Transplant Rejection (Hyperacute, Acute, Chronic, GVHD)
USMLE Step 1 trap: Confuses hyperacute rejection timing with acute rejection, missing the minutes-to-hours onset from pre-formed antibodies. Hyperacute rejection occurs within minutes to hours of transplantation due to pre-formed recipient antibodies against donor HLA or ABO antigens activating complement and causing thrombotic occlusion of graft vessels.
Transplant rejection is one of those topics where knowing the mechanism cold is the only way to get the question right — because USMLE Step 1 rarely just asks you to name the type. Instead, it gives you a clinical scenario (timing, biopsy finding, treatment used) and makes you work backward. The four rejection types — hyperacute, acute cellular, acute humoral, and chronic — plus GVHD each have a distinct mechanism, time course, histology, and treatment. Get any one of those details wrong and you'll pick the wrong answer confidently.

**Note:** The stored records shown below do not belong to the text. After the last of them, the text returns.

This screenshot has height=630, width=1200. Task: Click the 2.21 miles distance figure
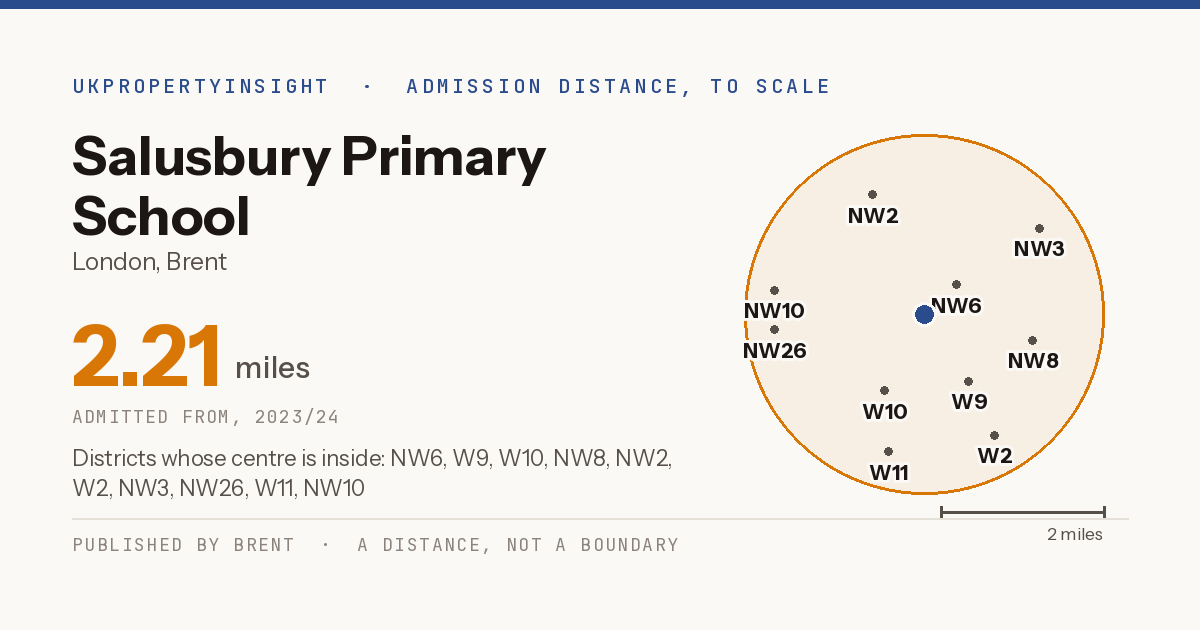point(191,357)
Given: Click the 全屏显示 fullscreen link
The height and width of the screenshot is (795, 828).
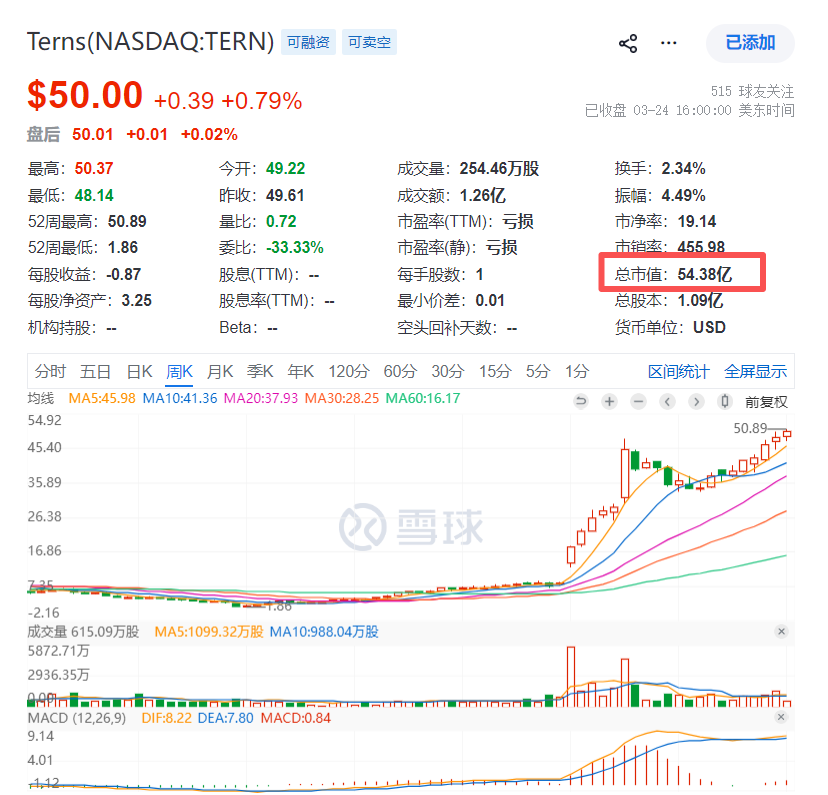Looking at the screenshot, I should click(x=756, y=371).
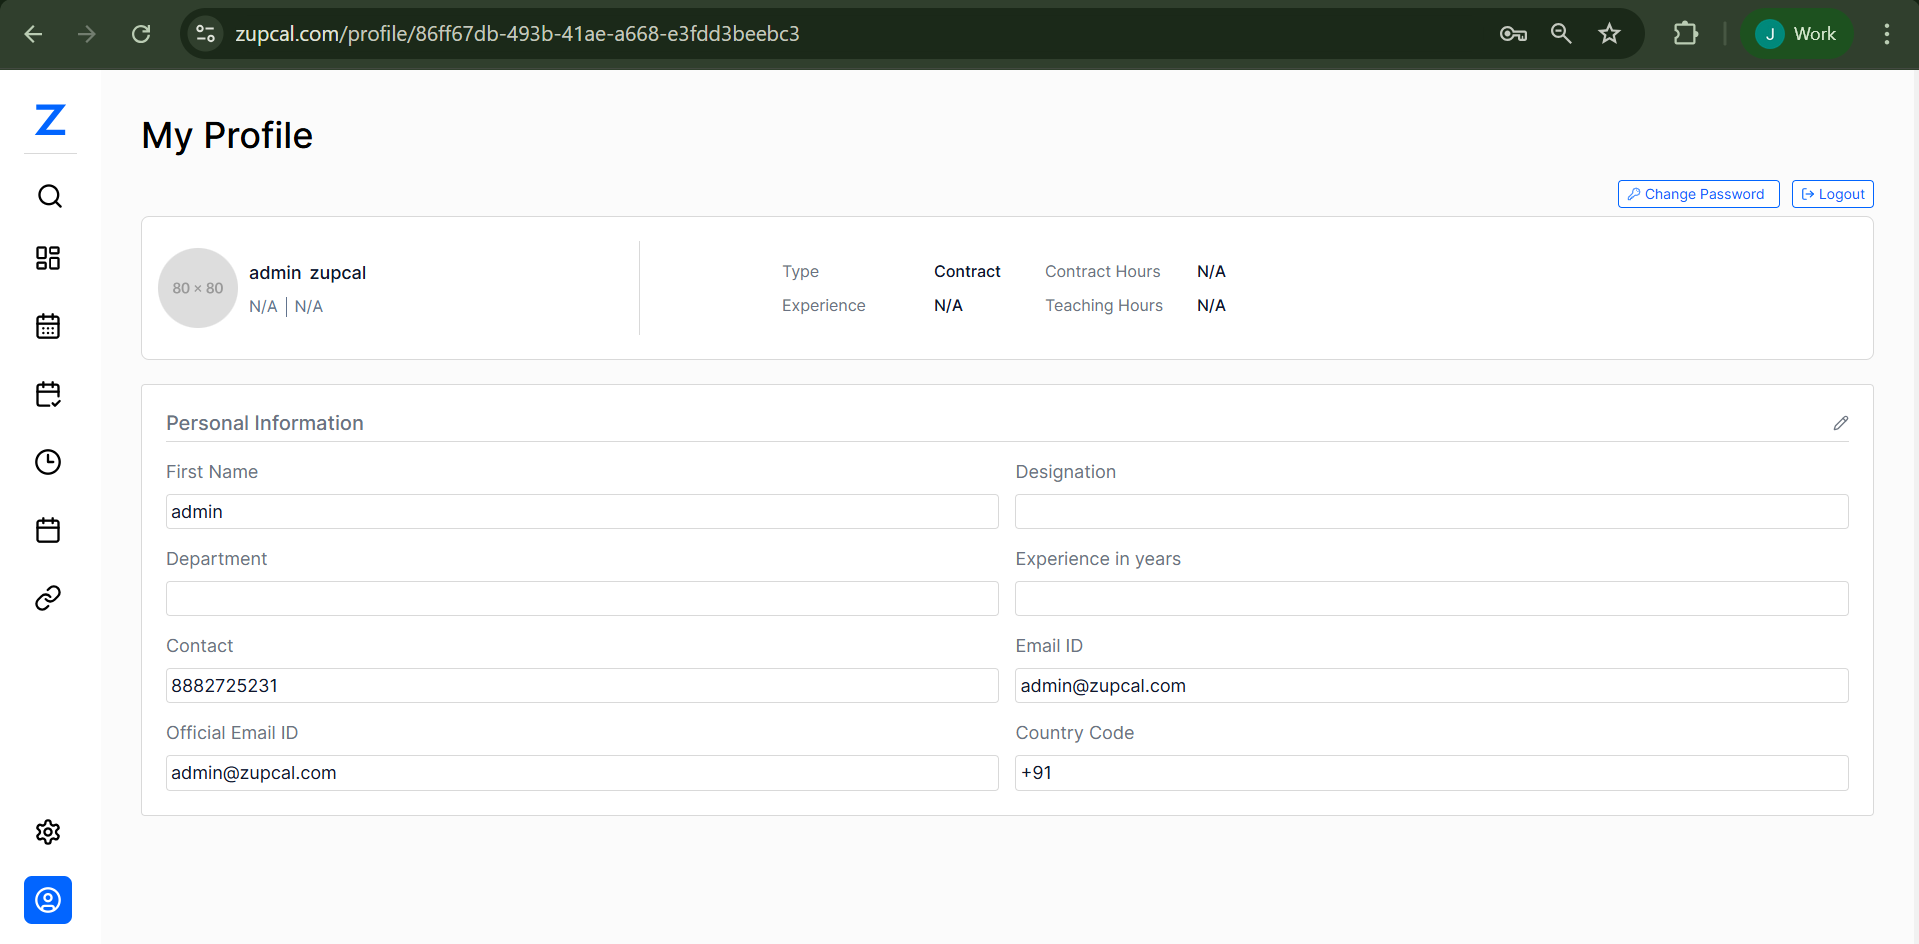Click the Zupcal Z logo
1919x944 pixels.
coord(50,120)
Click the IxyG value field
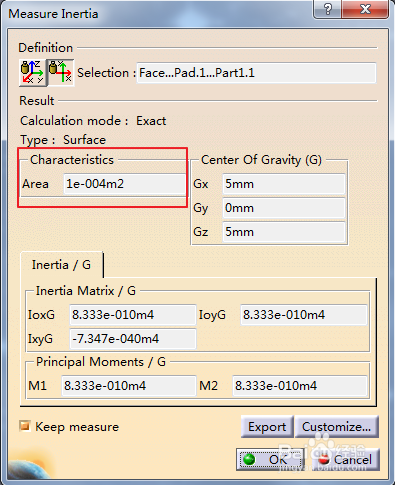 (133, 339)
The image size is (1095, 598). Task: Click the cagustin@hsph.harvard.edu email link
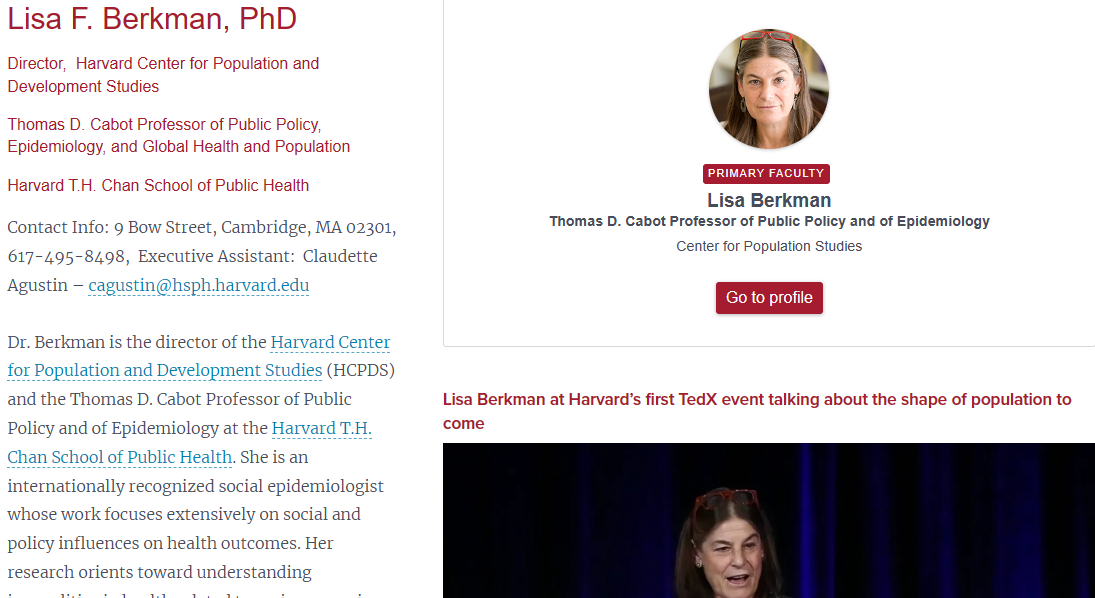coord(198,285)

The exam tests this from multiple angles: pure recall of timing and mechanism, application of treatment logic (what would you do next?), and passage interpretation where a biopsy description or lab finding is your only clue. The tricky part is that acute cellular and acute humoral rejection overlap in timing but diverge completely in mechanism and treatment — and students routinely blur them. Similarly, GVHD flips the direction of immune attack relative to regular rejection, which trips up students who haven't drilled that distinction.
The highest-yield misconceptions here are timing confusion (hyperacute is minutes, not days), treatment mix-ups between cellular and humoral acute rejection, and reversing who attacks whom in GVHD. USMLE Step 1 loves to exploit all three. Chronic rejection is often the 'default wrong answer' when students don't recognize a specific mechanism — but it has its own distinct vasculopathic pathology that's not just 'repeated acute rejection.' Build each type as a separate mental model and you'll navigate these questions cleanly.
Common misconceptions
What the exam tests
- Hyperacute rejection: Know that it occurs within minutes to hours of perfusion (not days), is caused by pre-formed recipient antibodies against donor HLA or ABO antigens, activates complement, and causes immediate thrombotic occlusion — and that it's prevented by crossmatch testing before transplant.
- Acute cellular rejection: Know that it occurs weeks to months post-transplant, is T cell-mediated, shows lymphocytic infiltration on biopsy, and is treated with high-dose corticosteroids and anti-thymocyte globulin — not plasmapheresis.
- Acute humoral (antibody-mediated) rejection: Know that it is diagnosed by C4d deposits in peritubular capillaries on biopsy (reflecting complement activation by donor-specific antibodies) and is treated with plasmapheresis, IVIG, and rituximab.
- Chronic rejection: Know that it is a distinct fibroproliferative process (transplant vasculopathy with intimal smooth muscle proliferation and fibrosis), driven by both immune and non-immune factors, largely irreversible, and not responsive to increased immunosuppression — it is not simply accumulated acute episodes.
- GVHD: Know that donor T cells (not host immune cells) attack host tissues, that the classic triad of target organs is skin, liver, and GI tract, and that this is the reverse of host-versus-graft rejection — occurring most commonly after allogeneic bone marrow transplant.